Entries =
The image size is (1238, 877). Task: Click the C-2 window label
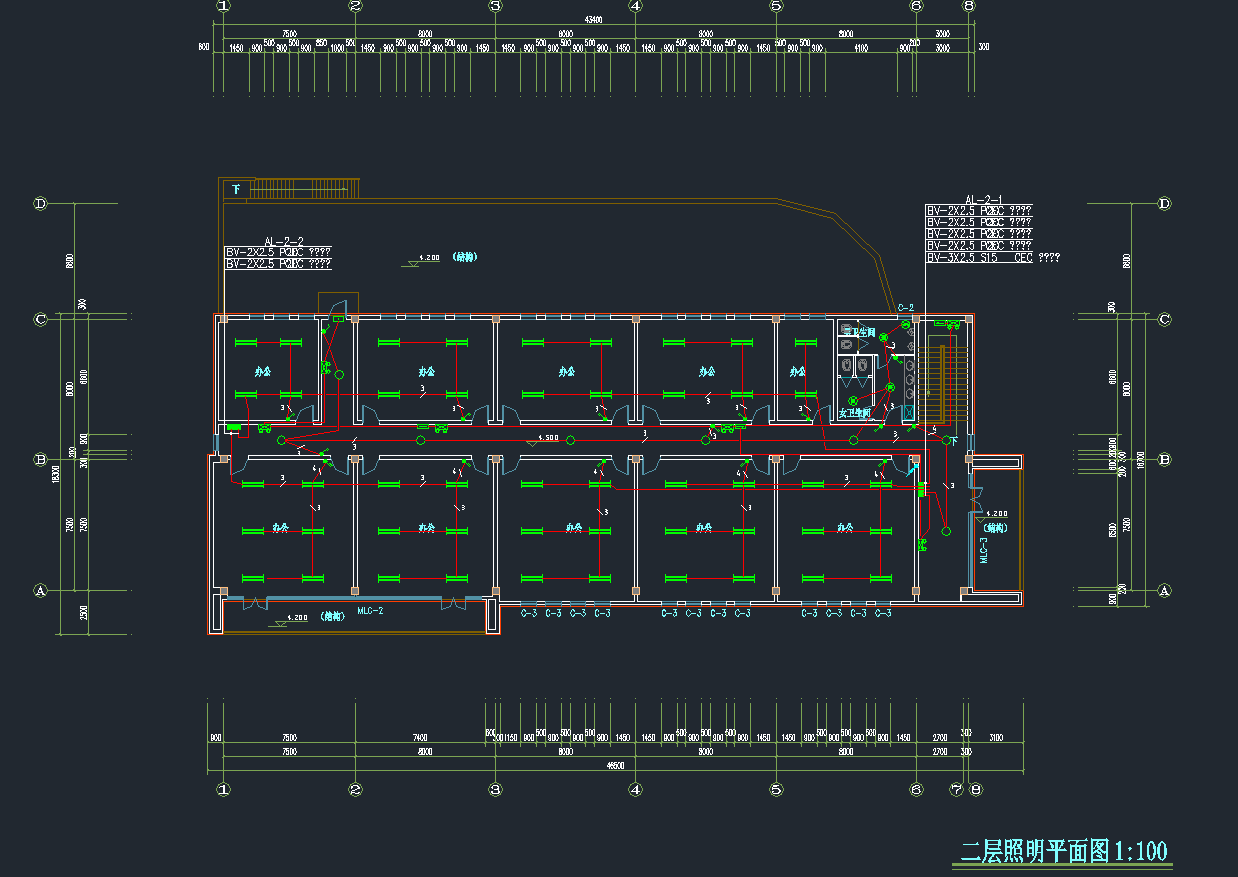(905, 307)
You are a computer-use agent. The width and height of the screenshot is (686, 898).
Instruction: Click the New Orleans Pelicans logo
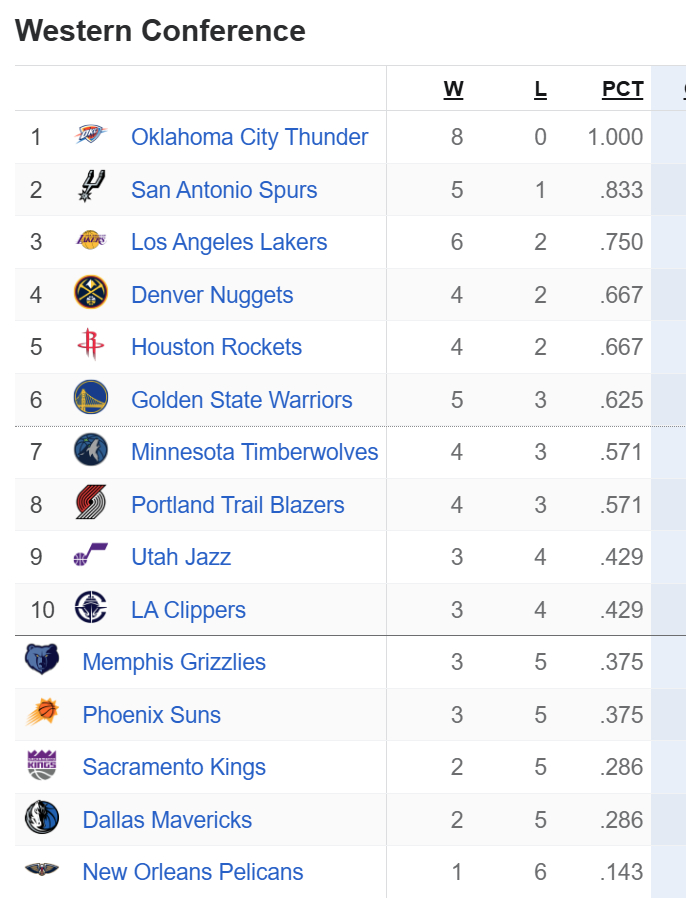tap(42, 871)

Instructions for the task = Please report how many lines of the listing above contain the string "Click", with case counting, and give only the number.

Result of this task = 2